Silent Run - Barbara Freethy [61]
Chapter Thirteen
“What’s all this?” Jake asked from behind her.
Startled, she had to resist the urge to scoop up the identification cards and hide them away, but it was too late anyway.
Jake knelt down next to her, wearing only his jeans. Water still glistened on his shoulders, and his hair was spiked and damp. He picked up one of the licenses.
She licked her lips. In the picture her hair was blond, her name was Kelly Grimes, and the address placed her in Las Vegas. The next one he studied appeared to be a younger version of her with red hair. Her name was Stephanie Hamilton, and her address was in Palm Springs. There were a half dozen more identities.
“How did you know these were here?” Jake demanded, lifting his gaze to meet hers. “Were you just waiting for me to leave the room?”
“No, of course not.”
Skepticism filled his eyes. “Sure. You just happened to find these while I was in the shower.”
“Jake, if I had known they were here, I would have found a way to get rid of you for longer than a shower, and I wouldn’t have been kneeling here like an idiot waiting for you to discover yet another bad secret about me.”
“So what did happen?”
“I thought about what you told me, that I was always aware of odd details. As I looked around the apartment, I kept thinking there was something out of place, and it was this rug. Who puts a rug in front of a window?”
Jake peered back into the hole, reached in, and pulled out a pile of papers and a bunch of Social Security cards. “Dammit.”
“What are those?” she asked, not getting a clear view, as his broad shoulders were in the way.
“Birth certificates for a half dozen little girls. Someone went to a lot of trouble to get you and Caitlyn identities that you could switch around and around.” He paused and shook his head in disbelief. “You had help disappearing, Sarah. A lot of help.”
“Because I’m in a lot of trouble,” she whispered.
“I think so. And you’ve been doing this for a while,” Jake added, going back through the licenses. “You look at least five to six years younger in this picture.”
“It started before you, then.” She’d suspected that, but here was confirmation.
“Yes.” Jake gazed into her eyes. “But for two years you stayed put; you had a baby, a life with me. Was it always a temporary thing or did something happen to make you run again?”
“I wish I could answer that.”
“Maybe you would have run sooner if you hadn’t gotten pregnant,” Jake mused. “Perhaps that’s why you stayed as long as you did. You had to make it through the pregnancy, deliver Caitlyn, and get back on your feet. The pregnancy changed your plans for a few months, that’s all—which was probably why you were so agitated when you found out you were having a baby.”

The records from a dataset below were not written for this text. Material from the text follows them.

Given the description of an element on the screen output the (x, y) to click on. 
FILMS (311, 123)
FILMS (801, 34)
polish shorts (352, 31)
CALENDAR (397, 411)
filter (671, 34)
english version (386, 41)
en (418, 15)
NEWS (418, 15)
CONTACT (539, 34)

“But why would I need to keep moving?”
“That’s the million-dollar question, isn’t it?” He gazed back at the birth certificates. “You had these made in the past sixteen months, which means you had to see someone to get them—either in San Francisco or here in LA. Since the names match up on several of the licenses done before Caitlyn was born, I’m betting it was the same person you’d gone to before, a long-term connection.”
Sarah picked up the cards and certificates and slipped them back into the hole, then replaced the vent and the rug and stood up.
“Why did you do that?” Jake asked.
“Uh . . .” she faltered. “What do you mean?”
“You hid everything away again.”
Sarah glanced down at the rug. “I don’t know. Habit, I guess. I wasn’t thinking.”
“Maybe your habits are the key to your past. When you’re not thinking, you rely on your instincts.”
“I guess.” She rubbed her temple with her fingers. Her headache had been steadily growing the past hour and was now a throbbing ache behind her left eye. “What do you want to do now?”
“I think you should take a shower,” he said. “Change your clothes. Brush your hair. Clear your head. Take a few minutes for yourself.”
She was surprised by the suggestion. “Do we have time?”
“We’ll make time. You have a headache, don’t you?”